Secondary (what to do after spillage?)
In case of spillage, efforts should be made to retrieve the lost stones and the peritoneal cavity should be irrigated with saline to dilute any infected bile. Attempts at repairing gall bladder perforations are often unsatisfactory. Use of retrieval bags or even a surgical glove with a purse string attached to the opening is recommended to collect any spilled stones and the gall bladder.21 Other techniques recommended are placement of extra ports, use of 30–45 degree telescopes, copious irrigation, and pressure ejection whereby the cannula is manoeuvred directly over these stones and the port opened rapidly to eject stones through it.
To convert to open or not?
Conversion to open surgery for removal of spilled stones recognised during laparoscopic cholecystectomy is a controversial question. Although spillage can lead to severe postoperative complications, the incidence and mortality after it are extremely low. On this basis, routine conversion to open technique to retrieve the stones is not indicated.
Tertiary (treatment of complications of spilled stones)
In the literature, various methods have been described to deal with the infective complications associated with spilled stones. Treatment of complications basically depends on the location of the problem.
Abdominal wall abscess from stones caught at the port site can be dealt with by local drainage and evacuation of the stones. Stones which are the foci of infection in these abscesses and sinuses should be completely removed for a cure.20,21
Intra-abdominal abscesses can be dealt with percutaneously by minimally invasive technique41 and laparotomy where this technique fails.4,33 The percutaneous procedure has the advantage of being less invasive, having a short hospital stay and minimal discomfort, and is ideally suited for old patients. Computed tomography guided drainage of the pus is first done with a pigtail catheter. A few weeks later the tract is dilated with a dilator system and a nephroscope is passed through it and stones are removed.42 Treatment is not complete until all the stones that are present in the abscess are removed. The size of the stone is an important determinant. Smaller stones usually less than 1 cm can often be removed through the nephroscope and using a basket.

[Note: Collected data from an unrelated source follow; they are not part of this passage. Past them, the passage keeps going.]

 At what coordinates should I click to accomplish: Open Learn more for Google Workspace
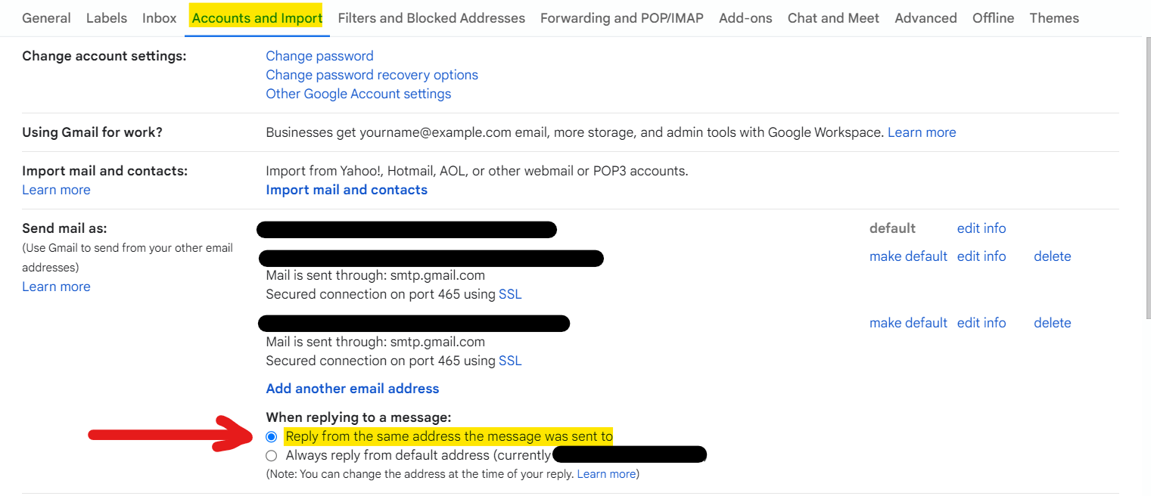(922, 132)
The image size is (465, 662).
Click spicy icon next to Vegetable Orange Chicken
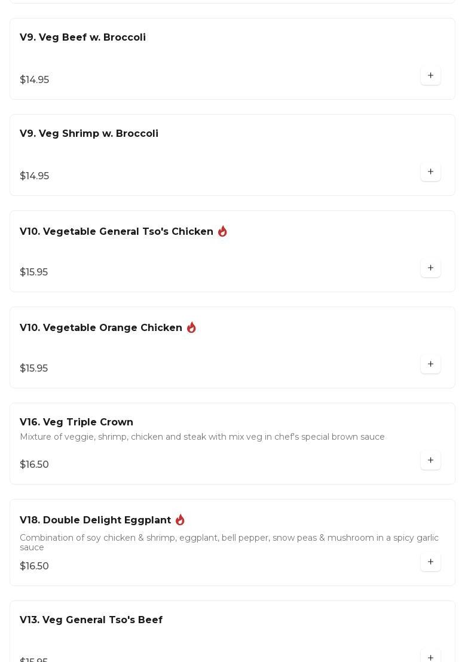coord(191,327)
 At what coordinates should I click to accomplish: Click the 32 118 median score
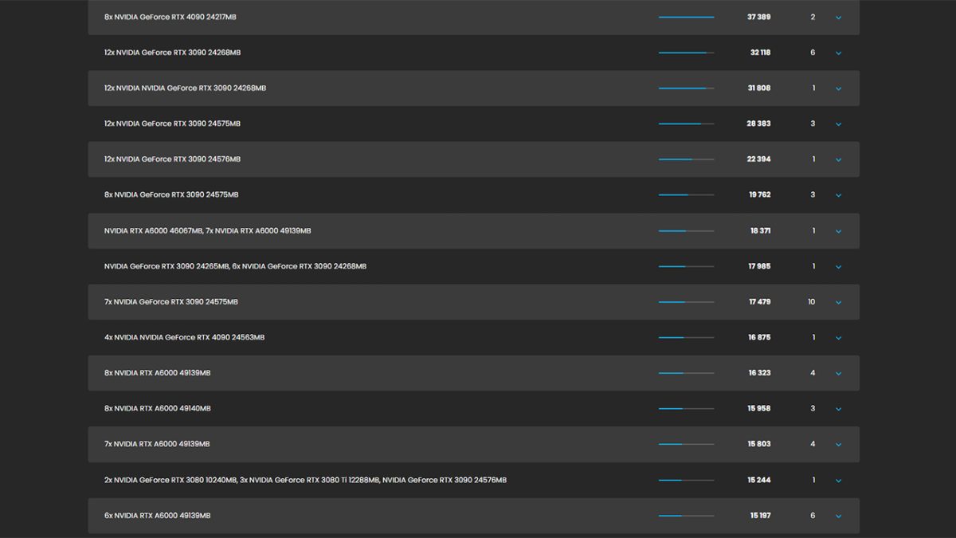[x=759, y=53]
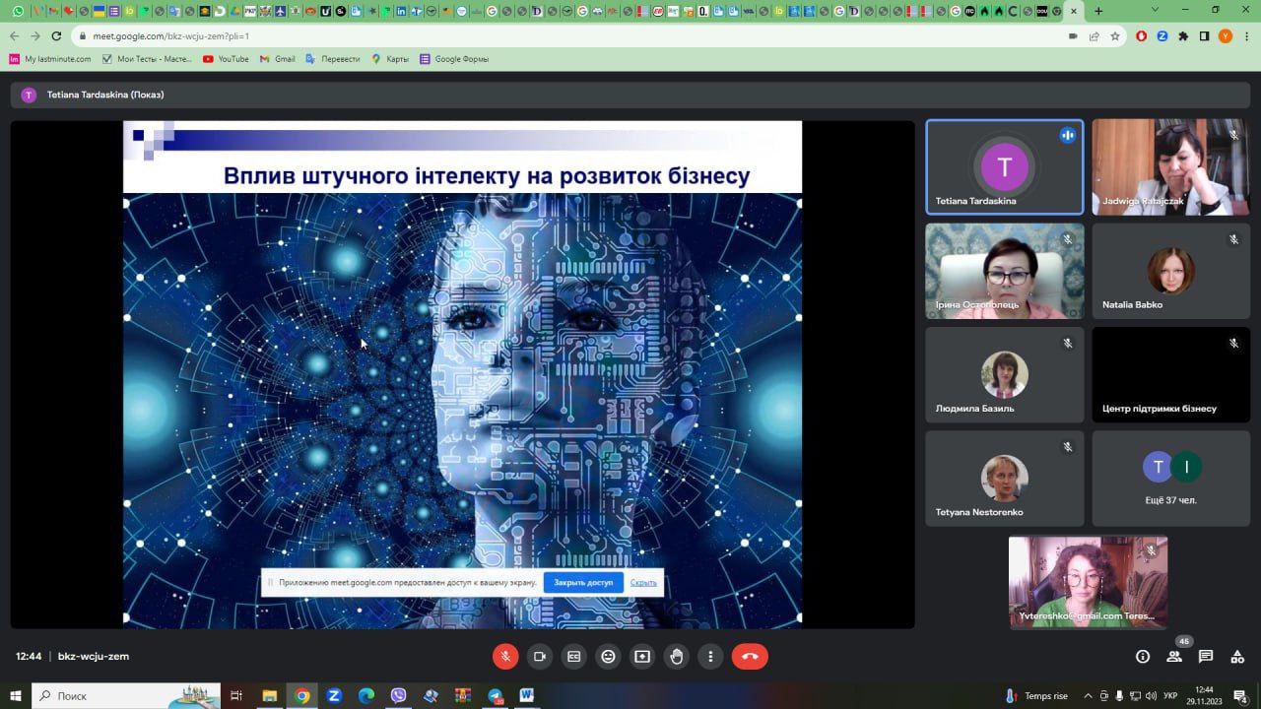Open the YouTube bookmark
The height and width of the screenshot is (709, 1261).
(x=226, y=59)
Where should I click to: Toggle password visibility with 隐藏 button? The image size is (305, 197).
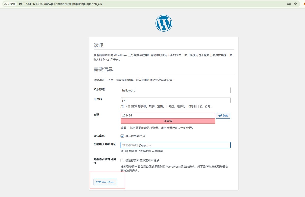click(x=223, y=116)
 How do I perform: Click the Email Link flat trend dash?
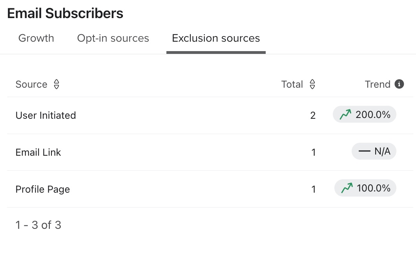click(x=365, y=151)
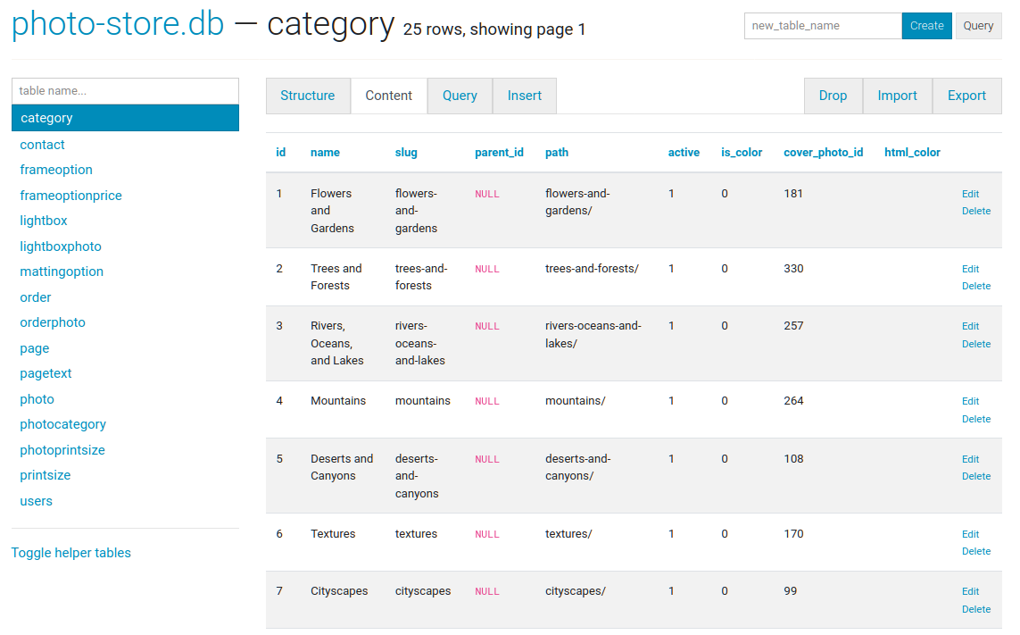Focus the new_table_name input field
Image resolution: width=1020 pixels, height=635 pixels.
click(822, 26)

Larger ones need fragmentation by mechanical means or lithotripsy before attempting removal. Ultrasonic lithotripsy requires a rigid endoscope and keeps stone fragments to a minimum, thereby minimising the risk of breaking an infected stone into tiny fragments, which may serve as a nidus for further infection. In dealing with a deep seated abscess with a tortuous tract electrohydraulic lithotripsy in association with choledochoscopy is a good alternative.43 A completion contrast study (abscessogram) is recommended to check for the intactness of the cavity and for any retained stones.
Gall stones found at distant sites, as described in some case reports (table 2), have been an incidental finding and can be found in a hernial sac, in urine, or in sputum. Gall stones causing vesical granulomas resulting in haematuria have been dealt with by cystoscopic excision of the granulomas.31
Complications arising from spillage of gall stones during laparoscopic cholecystectomy are extremely rare. They can present months or years after the cholecystectomy with septic complications not necessarily located in the right upper quadrant.
The surgeon should take utmost care to prevent spillage of stones and attempt to remove all visible stones at the time of surgery. If spillage occurred it should be recorded clearly in the operative notes and there is no indication for routine conversion to open surgery. Patients should be informed to minimise any legal implications, and to aid in the early diagnosis of later complications.